Überraschende Wendung
Jetzt wird's rattig
Gefangene der Angst
Ein huschender Schatten
Warum?
Meister Cedrick
Als ich aufwachte, hatte ich nicht den blassesten Schimmer, wo ich mich befand. Das ist für mich eigentlich nicht ungewöhnlich, denn ich habe einen völlig unterentwickelten Orientierungssinn und verirre mich ständig. Doch diesmal war es anders: Schlimm genug, dass ich mich in großen Gebäuden nicht zurechtfand oder mich auf Spaziergängen verlief, aber in meinem eigenen Zimmer sollte ich mich doch wohl auskennen. Das ging entschieden zu weit!
Ich lugte verstört unter der seltsam dünnen Bettdecke hervor. Die Morgensonne schien durch ein fleckiges Fenster, das weder Rollläden noch Gardinen hatte. An der Wand, wo eigentlich ein Kleiderschrank stehen sollte, stapelten sich vor einer vergilbten Tapete große Umzugskartons. Von meinen „FC Hansa Rostock“-Postern war weit und breit keine Spur.

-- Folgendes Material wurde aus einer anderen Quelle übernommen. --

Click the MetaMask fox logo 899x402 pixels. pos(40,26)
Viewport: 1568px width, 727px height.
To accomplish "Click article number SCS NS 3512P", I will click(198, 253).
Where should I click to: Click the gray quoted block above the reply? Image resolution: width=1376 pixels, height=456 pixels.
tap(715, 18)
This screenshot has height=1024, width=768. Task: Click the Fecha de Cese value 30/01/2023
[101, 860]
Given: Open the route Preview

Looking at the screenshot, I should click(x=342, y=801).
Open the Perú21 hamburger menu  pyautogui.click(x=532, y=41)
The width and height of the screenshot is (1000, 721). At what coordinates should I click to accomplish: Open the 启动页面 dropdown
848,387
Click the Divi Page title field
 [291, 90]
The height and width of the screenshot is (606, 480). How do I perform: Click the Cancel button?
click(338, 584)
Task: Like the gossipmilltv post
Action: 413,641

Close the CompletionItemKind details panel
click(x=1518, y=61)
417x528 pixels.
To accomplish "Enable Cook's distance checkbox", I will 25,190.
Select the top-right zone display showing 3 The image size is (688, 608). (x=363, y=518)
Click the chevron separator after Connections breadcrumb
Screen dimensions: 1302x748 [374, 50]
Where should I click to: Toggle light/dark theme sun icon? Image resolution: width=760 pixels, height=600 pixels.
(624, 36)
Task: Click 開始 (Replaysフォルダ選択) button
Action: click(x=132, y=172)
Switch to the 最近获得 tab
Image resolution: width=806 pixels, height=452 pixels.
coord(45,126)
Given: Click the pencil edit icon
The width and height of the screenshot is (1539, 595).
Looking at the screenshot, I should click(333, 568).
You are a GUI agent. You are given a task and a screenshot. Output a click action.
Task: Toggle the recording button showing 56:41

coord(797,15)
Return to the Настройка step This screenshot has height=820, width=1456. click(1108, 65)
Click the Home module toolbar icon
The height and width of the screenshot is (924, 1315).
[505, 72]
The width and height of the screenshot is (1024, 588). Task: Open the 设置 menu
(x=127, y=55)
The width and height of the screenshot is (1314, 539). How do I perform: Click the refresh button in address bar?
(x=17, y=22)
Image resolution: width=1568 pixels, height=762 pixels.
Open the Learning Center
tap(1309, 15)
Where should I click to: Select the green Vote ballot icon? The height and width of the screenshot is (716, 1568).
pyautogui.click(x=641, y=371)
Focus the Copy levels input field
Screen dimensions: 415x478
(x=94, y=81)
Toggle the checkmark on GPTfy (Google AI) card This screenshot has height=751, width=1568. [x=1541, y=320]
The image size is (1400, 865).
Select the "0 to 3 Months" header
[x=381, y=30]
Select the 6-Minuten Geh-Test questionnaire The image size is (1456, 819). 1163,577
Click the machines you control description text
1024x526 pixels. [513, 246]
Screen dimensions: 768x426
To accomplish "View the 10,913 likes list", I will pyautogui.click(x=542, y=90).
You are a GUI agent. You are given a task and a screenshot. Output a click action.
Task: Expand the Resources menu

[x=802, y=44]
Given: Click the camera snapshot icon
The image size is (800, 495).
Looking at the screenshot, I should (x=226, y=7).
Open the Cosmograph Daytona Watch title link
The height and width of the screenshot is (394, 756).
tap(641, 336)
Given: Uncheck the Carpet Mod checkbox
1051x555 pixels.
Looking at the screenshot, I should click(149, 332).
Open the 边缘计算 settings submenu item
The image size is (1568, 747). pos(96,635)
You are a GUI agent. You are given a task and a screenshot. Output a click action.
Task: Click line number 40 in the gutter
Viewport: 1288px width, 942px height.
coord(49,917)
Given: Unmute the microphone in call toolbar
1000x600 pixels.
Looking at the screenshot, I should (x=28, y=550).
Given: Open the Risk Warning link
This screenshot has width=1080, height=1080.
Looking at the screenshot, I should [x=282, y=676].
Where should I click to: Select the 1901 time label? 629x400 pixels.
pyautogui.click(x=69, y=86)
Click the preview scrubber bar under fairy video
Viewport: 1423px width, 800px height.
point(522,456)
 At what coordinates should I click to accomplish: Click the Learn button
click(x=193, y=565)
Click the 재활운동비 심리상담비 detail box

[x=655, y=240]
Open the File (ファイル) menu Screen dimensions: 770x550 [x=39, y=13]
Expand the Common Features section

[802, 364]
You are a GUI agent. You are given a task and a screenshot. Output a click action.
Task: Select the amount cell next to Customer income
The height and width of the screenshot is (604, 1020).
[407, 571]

Kein Zweifel, ich war von Aliens entführt worden, und zwar von reichlich schlampigen Aliens, die die Sichtluken ihres Raumschiffs nicht putzten und ihre Gefangenen auf knubbeligen Matratzen schlafen ließen. Dieses fiese Pack!
Ich zwinkerte mehrmals und rieb mir die Augen, um klarer zu sehen, aber der Raum blieb so, wie er war. Dann wachte mein Verstand, der meinem Körper immer etwas hinterherhinkt, langsam auf und murmelte verschlafen: „Du bist in England, Rick, weit weg von allem, was dir vertraut ist.“
Da dämmerte es mir langsam. Die Kartons waren Umzugskisten. Und das Zimmer mit dem verschmierten Fenster und der faden Tapete würde für das nächste Jahr meine Heimat sein. Mein Vater hatte eine Gastprofessur an der Universität von Oxford erhalten, deshalb waren wir nach Cowley gezogen, einem nicht besonders hippen Vorort von Oxford.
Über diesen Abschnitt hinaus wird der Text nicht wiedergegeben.